C.S. Lewis wrote about his early discovery of joy in his book Surprised by Joy. The experience of joy first came to him when reading fantasy stories and Norse mythology. Those tales touched something deep and majestic that brought a strange and enormous joy. The joy seemed to be something external to him that he was tapping into, not just something within his own brain chemistry. Later in life, he saw someone suffer from a mental breakdown.
This made him very distrusting of emotion and anything that purported to be a non-material state of being like a ghost or spirit. But he eventually rediscovered his joy and was able to put a name to it. This joy was touching the face of God, a scratching the surface of eternity. It pointed him to a reality and Being beyond anything in a the world of chemistry and physics. Later this led him to explore these ideas in books like Perelandra and the Chronicles of Narnia whose characters often have similar experiences.

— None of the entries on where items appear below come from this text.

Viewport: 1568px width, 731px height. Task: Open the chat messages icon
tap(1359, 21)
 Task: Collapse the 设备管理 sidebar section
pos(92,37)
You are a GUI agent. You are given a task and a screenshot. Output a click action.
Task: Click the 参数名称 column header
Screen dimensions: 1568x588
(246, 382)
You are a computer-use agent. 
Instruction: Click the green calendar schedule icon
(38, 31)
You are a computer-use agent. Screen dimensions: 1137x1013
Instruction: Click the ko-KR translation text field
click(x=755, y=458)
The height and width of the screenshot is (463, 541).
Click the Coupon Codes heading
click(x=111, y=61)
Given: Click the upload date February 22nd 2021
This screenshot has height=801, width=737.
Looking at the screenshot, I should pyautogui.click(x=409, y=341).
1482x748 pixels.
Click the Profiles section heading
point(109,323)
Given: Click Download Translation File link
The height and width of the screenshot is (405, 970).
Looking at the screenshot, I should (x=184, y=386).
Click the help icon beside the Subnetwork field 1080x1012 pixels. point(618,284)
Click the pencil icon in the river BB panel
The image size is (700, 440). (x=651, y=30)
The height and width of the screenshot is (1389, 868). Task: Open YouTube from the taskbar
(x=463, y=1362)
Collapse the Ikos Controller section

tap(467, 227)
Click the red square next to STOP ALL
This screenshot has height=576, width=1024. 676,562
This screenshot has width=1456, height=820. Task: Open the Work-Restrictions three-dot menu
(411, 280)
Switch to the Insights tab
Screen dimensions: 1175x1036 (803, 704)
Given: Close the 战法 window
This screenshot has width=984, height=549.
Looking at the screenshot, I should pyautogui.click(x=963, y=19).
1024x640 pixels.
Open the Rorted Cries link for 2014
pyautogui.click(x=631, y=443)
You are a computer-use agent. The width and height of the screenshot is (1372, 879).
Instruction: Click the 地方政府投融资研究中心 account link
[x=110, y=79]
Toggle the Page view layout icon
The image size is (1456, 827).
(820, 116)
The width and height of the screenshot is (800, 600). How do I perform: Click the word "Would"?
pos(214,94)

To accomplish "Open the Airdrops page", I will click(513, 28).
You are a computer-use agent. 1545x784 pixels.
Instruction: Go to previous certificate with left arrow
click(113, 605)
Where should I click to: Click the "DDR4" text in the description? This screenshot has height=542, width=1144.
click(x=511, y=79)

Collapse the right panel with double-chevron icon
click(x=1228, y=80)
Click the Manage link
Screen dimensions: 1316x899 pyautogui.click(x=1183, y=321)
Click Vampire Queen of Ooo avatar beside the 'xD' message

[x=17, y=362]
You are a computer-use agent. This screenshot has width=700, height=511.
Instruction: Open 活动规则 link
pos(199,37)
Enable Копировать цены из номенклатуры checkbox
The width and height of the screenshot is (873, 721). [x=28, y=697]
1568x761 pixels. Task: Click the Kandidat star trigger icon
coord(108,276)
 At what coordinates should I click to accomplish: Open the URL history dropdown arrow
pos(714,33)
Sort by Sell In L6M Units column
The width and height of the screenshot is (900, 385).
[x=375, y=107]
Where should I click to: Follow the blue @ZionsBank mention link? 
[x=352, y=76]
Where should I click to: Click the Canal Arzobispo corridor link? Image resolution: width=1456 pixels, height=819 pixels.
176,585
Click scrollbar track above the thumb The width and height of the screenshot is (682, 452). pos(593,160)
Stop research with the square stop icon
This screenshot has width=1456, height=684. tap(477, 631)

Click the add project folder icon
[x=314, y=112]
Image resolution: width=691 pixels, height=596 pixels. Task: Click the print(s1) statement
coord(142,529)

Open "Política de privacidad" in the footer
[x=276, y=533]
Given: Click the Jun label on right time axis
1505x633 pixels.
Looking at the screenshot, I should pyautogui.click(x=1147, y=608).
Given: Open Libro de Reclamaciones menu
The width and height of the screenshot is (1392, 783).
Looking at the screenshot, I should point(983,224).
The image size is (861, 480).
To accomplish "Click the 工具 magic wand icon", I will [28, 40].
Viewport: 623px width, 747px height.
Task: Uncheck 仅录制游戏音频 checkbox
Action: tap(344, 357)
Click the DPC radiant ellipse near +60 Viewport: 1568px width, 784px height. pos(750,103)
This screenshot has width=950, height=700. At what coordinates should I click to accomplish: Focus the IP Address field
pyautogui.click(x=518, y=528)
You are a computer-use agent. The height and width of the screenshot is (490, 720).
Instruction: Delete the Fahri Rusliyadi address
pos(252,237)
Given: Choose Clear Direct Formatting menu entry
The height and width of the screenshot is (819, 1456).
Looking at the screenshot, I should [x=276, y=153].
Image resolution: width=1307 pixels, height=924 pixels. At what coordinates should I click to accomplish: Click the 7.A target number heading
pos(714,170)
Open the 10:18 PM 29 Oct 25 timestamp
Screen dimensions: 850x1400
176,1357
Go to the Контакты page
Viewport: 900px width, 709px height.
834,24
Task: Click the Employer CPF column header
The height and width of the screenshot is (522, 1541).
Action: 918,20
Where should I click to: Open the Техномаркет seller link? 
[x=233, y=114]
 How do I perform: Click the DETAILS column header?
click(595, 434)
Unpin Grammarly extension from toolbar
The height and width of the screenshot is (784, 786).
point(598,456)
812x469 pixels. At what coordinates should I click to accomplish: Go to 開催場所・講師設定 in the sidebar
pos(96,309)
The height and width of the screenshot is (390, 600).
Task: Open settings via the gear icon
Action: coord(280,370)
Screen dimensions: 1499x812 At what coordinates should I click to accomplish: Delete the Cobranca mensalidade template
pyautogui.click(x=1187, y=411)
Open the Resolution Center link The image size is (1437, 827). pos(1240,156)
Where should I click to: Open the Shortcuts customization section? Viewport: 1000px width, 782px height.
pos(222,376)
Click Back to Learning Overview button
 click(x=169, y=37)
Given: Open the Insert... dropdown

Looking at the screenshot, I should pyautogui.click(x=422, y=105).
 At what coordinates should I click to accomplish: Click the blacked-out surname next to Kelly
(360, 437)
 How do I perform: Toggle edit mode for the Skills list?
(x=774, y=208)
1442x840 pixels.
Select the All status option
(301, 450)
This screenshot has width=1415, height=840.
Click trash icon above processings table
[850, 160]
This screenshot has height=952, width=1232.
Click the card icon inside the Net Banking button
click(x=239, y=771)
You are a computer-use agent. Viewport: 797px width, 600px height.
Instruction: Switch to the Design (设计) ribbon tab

Lewis rightly points out that not everything in our experience is merely a projection of subjective desires and wants. Freud famously asserted that the idea of God is merely a projection of our often unfulfilled desires for a father-figure. But what if many human desires are not simply projections but actually reflections, however dim? Many things in our mind reflect reality, such as our ability to recognize logic and mathematical principles. The deep joy or longing for a relationship with the Creator also can be a reflection of the way things are.
Lewis rightly points out that not everything in our experience is merely a projection of subjective desires and wants
Human longings are not, therefore, just a subjective laboratory of thought, cut off from anything truthful. Take our recognition of beauty, for example. The majestic beauty of the sun rising over the mile high city of Denver is spellbinding. Hiking through the flower filled foothills while small butterflies dance about in the sunbeams and myst is a moment of pure joy. It seems to point to something outside this mortal sphere.
Similarly, romantic love and heroism touches something at the core of human beings. There is something real about these longings and experiences. The alternative is that they are simply constructs, created by materialistic processes with no other reality. That conclusion would be very bleak indeed.
That means none of the stories, the beauty, the longings for order out of chaos have any real reason for being except perhaps as survival mechanisms. I would submit that the atheist who holds this view cannot even live it consistently. He continues to participate in the joys of life on many levels and just never thinks of the meaningless of them on his worldview. A theist on the other hand, is completely consistent with thinking that this beauty, truth, and joy are real and meaningful, even transcendent realities.
It seems to point to something outside this mortal sphere.
At the same time, experiences like this, as powerful as they are, are insufficient by themselves to lead us to the truth. The mind can give any number of interpretations on beautiful joy. Therefore, beauty and joy ought to lead us to philosophize about them. In other words, we ought to think hard about the truth. That is the path Lewis took. He didn’t rest content with endless variations and experiences of beauty without deep thought and action. Lewis is not like J. Alfred Prufrock in the T.S. Eliot poem who epitomizes the wanderer, the romantic dreamer flitting from one thought and activity to another while nothing ever truly affects his life.
Prufrock is the consummate flake. Lewis, instead, traced his experiences down to their source until he stumbled upon the question “why is there being?” He reasoned that there has to be some being at the back of all being that is the ultimate source of joy. Like Aquinas before him, he recognized that dependent beings cannot go endlessly on depending on other dependent beings. Eventually there needs to be an “I Am” at the back of all being to uphold their existence.
But Lewis didn’t stop there either. He knew too much history to just believe in some faceless and nameless deity. He reckoned that he ought to search for this deity among others who believed in a deity. So he began to go to church. And this led him to consider whether that deity had ever drawn near to his creatures and become one of them in the man Jesus Christ. If God permanently became man, then all of the beauties of the dying and rising hero find their fulfillment in one man in real and discoverable history.
So Lewis went through a process of experience of joy which brought up increasing questions. This led him to seek answers and reasons and finally to make a full commitment to Jesus Christ, the one in whom all joy finds its consummation.